Festival Songkran atau Tahun Baru Thailand selalu menjadi momen yang paling dinanti setiap tahunnya. Perayaan yang identik dengan tradisi perang air ini sukses menarik wisatawan dari berbagai penjuru dunia untuk ikut merasakan euforia khas Negeri Gajah Putih. Namun, di balik kemeriahannya, Songkran sedang menjadi sorotan akibat tingginya angka kecelakaan selama periode perayaan berlangsung.

Perayaan Songkran tahun ini kembali diwarnai lonjakan insiden lalu lintas.
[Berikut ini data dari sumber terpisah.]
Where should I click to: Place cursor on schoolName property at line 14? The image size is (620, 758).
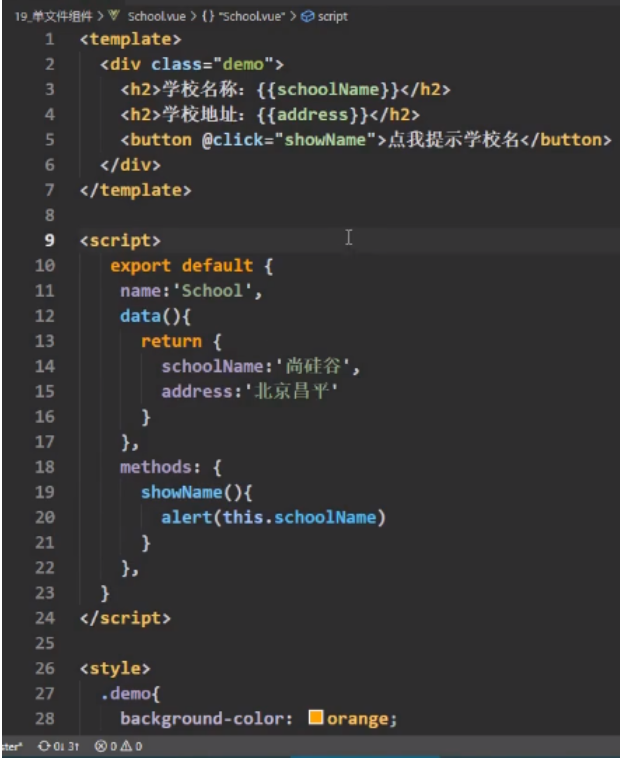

Thailand mencatat ada 581 kecelakaan lalu lintas dengan 95 korban jiwa dan 486 orang mengalami luka-luka selama 10-12 April 2026 (beberapa wilayah melangsungkan Songkran lebih cepat dari tanggal yang diberikan pemerintah).
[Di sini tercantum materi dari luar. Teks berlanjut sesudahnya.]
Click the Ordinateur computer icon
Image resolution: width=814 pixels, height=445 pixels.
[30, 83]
Angka ini mempertegas bahwa periode Festival Songkran masih menjadi salah satu masa paling rawan di jalan raya di Thailand.
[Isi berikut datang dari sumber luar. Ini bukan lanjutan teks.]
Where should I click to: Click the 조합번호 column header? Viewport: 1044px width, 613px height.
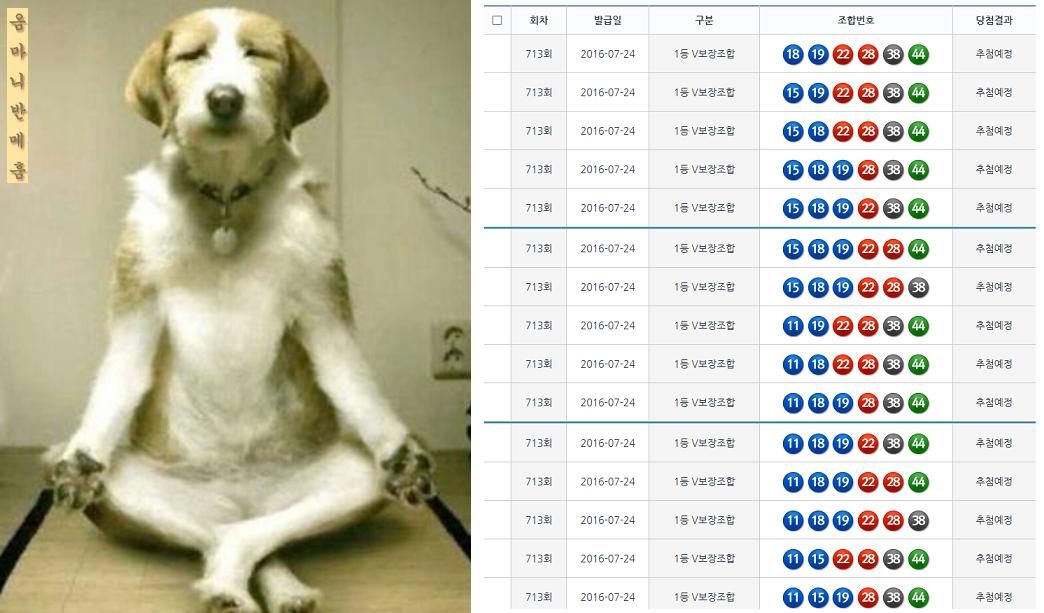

Berkendara dalam kondisi mabuk

Potret Festival Songkran (pixabay.com/zixww2020)

Wakil Juru Bicara Pemerintah Thailand, Lalida Persvivatana, menyampaikan Kementerian Pariwisata dan Olahraga bersama Biro Polisi Pariwisata, serta sejumlah instansi terkait terus melakukan pengawasan ketat selama periode yang dikenal sebagai “tujuh hari berbahaya.”

Langkah ini dilakukan untuk memastikan keamanan tetap terjaga, sekaligus meningkatkan rasa percaya wisatawan, baik domestik maupun mancanegara, selama perayaan berlangsung. Mayoritas insiden diketahui berkaitan dengan konsumsi alkohol saat berkendara.

Dari total 1.750 pelanggaran lalu lintas yang tercatat, sekitar 92 persen di antaranya melibatkan pengemudi dalam kondisi mabuk. Beberapa wilayah seperti Chiang Mai, Nonthaburi, dan Samut Prakan menjadi daerah dengan kasus tertinggi.

Pengawasan diperketat di berbagai destinasi wisata utama, sedangkan layanan bantuan seperti hotline Polisi Pariwisata juga disiagakan selama 24 jam. Jika wisatawan membutuhkan bantuan, hubungi Pusat Bantuan Wisatawan (TAC) di seluruh negeri atau hotline Polisi Pariwisata di 1155.

Situasi ini menunjukkan di balik keseruan Festival Songkran, aspek keselamatan tetap menjadi perhatian utama yang tidak boleh diabaikan. Pemerintah Thailand pun terus mengimbau masyarakat dan wisatawan untuk lebih bertanggung jawab, terutama dengan menghindari kebiasaan berkendara dalam kondisi mabuk.

Bagi kamu yang sedang berlibur ke Thailand, khususnya untuk mengikuti Festival Songkran, selalu berhati-hati, ya! Utamakan keselamatan dan kenyamanan di atas segalanya!